On analyzing the survival figures of our KTRs, we found that individuals with elevated levels of circulating hs-troponin I, a well-known biomarker of myocardial injury, were at an increased risk for COVID-19-related mortality. Li et al. published a population-based study of 2068 patients with laboratory-confirmed COVID-19, of whom 8.8% had elevated hs-troponin I; the prevalence rate increased to 30% in critically ill patients, who experienced a mortality rate of 38%. An increase in the mortality rates among patients with COVID-19 and elevated hs-troponin I supports the utility of this biomarker for prognostic stratification. The mechanisms of cardiac involvement in COVID-19 include, but are not limited to, the following: cytokine-mediated cardiac tissue damage, an imbalance between oxygen supply and demand, ischemic injury due to micro- and/or macrovascular thrombosis, endothelial dysfunction, and myocardial injury caused by direct SARS-CoV-2 invasion into cardiomyocytes.S10,S11 The complex interplay between the disproportionate hyperinflammatory reaction occurring in severe COVID-19 and the severity of cardiac injury deserves further scrutiny.

Finally, our results add to the growing literature indicating that D-dimer concentrations may be a useful laboratory parameter that should be taken into account for prognostic stratification of patients with COVID-19.,S3 However, published studies did not provide specific data for KTRs. Elevated D-dimer levels reflect a hypercoagulability state that may increase the risk of venous thromboembolic disease. A large multicenter study involving 400 hospitalized patients with COVID-19 who received prophylactic anticoagulation reported an incidence rate of thrombotic complications of 9.5%.S6 The final multivariable analysis showed an increased risk of thrombotic complications during hospitalization (adjusted odds ratio, 6.8) for patients with D-dimer levels >2500 ng/ml on admission.S6 In a French study, patients with D-dimer levels >2590 ng/ml were found to have a 17-fold increase in the adjusted risk of pulmonary embolism.S12 Although the rate of thrombotic events observed in our KTRs was relatively low (7.5%), screening of venous thromboembolic disease was not systematically performed.

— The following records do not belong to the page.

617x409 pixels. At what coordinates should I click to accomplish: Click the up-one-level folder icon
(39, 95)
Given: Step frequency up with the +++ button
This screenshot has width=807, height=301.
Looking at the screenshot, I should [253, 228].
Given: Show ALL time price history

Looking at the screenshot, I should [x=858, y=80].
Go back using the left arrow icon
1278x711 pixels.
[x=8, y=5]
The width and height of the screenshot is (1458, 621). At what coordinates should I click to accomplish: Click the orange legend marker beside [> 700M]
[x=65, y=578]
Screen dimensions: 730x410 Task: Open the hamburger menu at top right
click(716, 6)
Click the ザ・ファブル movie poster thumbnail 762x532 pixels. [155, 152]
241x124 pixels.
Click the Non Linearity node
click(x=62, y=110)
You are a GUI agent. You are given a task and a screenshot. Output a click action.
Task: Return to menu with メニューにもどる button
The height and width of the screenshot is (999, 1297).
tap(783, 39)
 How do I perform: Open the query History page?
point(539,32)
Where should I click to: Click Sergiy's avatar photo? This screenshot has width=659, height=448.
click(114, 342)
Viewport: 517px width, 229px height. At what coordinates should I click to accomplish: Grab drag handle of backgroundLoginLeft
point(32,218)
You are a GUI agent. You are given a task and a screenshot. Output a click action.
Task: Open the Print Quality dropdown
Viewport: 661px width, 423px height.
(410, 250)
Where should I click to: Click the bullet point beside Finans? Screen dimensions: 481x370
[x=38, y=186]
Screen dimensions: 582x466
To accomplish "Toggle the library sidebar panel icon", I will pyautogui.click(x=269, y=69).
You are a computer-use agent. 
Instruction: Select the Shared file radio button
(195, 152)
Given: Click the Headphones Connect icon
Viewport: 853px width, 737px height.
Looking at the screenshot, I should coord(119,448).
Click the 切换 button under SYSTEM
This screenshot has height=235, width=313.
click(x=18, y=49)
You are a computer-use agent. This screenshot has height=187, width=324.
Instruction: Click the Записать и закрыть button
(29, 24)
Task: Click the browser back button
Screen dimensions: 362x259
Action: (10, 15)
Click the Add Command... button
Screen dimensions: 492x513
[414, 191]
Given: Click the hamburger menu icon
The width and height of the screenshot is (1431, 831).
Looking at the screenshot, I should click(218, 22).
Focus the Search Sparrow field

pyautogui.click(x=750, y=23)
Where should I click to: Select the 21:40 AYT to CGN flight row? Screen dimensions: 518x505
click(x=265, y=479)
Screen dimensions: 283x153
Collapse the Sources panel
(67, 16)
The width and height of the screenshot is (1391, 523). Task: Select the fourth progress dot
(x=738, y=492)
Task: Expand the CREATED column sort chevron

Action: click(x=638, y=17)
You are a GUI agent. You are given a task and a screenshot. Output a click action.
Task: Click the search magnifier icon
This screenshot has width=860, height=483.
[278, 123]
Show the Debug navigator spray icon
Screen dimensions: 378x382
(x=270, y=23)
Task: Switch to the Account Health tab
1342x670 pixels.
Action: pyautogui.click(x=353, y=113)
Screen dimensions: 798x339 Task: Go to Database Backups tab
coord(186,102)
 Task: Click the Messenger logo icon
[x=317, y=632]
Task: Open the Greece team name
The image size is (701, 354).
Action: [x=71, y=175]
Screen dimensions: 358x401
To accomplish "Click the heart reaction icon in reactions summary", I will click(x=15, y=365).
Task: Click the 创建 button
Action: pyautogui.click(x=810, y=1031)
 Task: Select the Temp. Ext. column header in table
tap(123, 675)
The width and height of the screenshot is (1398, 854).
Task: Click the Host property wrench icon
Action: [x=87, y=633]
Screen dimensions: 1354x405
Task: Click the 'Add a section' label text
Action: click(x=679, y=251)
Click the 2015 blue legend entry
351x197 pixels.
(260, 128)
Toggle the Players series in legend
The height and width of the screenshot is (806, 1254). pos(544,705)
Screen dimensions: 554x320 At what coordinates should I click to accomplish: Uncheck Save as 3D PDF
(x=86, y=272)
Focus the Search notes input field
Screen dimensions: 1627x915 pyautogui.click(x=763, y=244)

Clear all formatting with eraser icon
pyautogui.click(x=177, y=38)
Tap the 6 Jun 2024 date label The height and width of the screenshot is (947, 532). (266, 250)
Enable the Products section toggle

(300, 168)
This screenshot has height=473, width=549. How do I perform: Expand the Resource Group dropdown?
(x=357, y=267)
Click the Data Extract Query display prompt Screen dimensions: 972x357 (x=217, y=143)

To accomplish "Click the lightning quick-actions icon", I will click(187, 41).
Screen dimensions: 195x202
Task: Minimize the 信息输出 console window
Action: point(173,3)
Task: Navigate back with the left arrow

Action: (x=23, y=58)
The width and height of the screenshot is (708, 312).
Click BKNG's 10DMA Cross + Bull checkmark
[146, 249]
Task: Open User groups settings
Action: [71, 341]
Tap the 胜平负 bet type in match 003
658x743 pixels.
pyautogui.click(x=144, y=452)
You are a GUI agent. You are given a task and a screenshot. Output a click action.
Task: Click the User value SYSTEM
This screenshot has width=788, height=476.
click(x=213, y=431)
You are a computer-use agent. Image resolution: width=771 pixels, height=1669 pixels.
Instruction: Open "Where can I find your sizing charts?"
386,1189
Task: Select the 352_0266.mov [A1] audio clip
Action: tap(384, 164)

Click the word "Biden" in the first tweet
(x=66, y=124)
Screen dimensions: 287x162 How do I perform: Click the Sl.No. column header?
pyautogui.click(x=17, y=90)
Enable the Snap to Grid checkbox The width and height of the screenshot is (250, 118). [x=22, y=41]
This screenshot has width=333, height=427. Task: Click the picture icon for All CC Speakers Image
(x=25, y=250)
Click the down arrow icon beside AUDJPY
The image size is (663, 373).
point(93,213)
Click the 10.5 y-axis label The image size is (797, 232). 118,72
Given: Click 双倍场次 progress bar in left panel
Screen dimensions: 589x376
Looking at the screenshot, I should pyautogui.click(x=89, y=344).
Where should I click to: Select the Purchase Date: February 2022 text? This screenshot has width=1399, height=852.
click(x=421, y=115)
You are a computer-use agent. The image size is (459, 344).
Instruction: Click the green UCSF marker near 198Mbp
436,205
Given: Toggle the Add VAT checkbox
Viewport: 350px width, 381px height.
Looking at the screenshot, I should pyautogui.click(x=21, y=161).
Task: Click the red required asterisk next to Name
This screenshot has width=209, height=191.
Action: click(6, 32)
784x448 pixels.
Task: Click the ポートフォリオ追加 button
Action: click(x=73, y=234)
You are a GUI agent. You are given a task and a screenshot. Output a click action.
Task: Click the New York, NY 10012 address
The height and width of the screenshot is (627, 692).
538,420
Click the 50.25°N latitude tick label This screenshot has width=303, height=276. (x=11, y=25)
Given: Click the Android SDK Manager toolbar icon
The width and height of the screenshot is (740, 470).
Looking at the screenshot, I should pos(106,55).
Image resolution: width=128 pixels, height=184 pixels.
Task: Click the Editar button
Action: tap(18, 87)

Several caveats of our investigation need to be considered. First, the retrospective nature of the study could be associated with information bias, and some biomarker values were missing. Second, although we analyzed serum levels of hs-troponin I as a biomarker of cardiac injury, the use of transthoracic echocardiography and electrocardiography might have improved the power of the study in terms of identifying myocardial dysfunction.S13 Finally, we had no systematic screening of vascular thrombosis or pulmonary embolism. Despite these limitations, our data represent a promising step in understanding the value of several biochemical markers for predicting COVID-19−related mortality in KTRs. In addition, the current study is one of the largest to date specifically focusing on this clinical issue in a frail population under immunosuppressive therapy.

In conclusion, our study findings indicated that, in KTRs with COVID-19, elevations in biochemical markers of inflammation, cardiac injury, and coagulation are associated with less favorable survival figures. If independently validated, the use of biomarkers may help to guide therapeutic decision making in transplant patients.

Disclosure

All the authors declared no competing interests.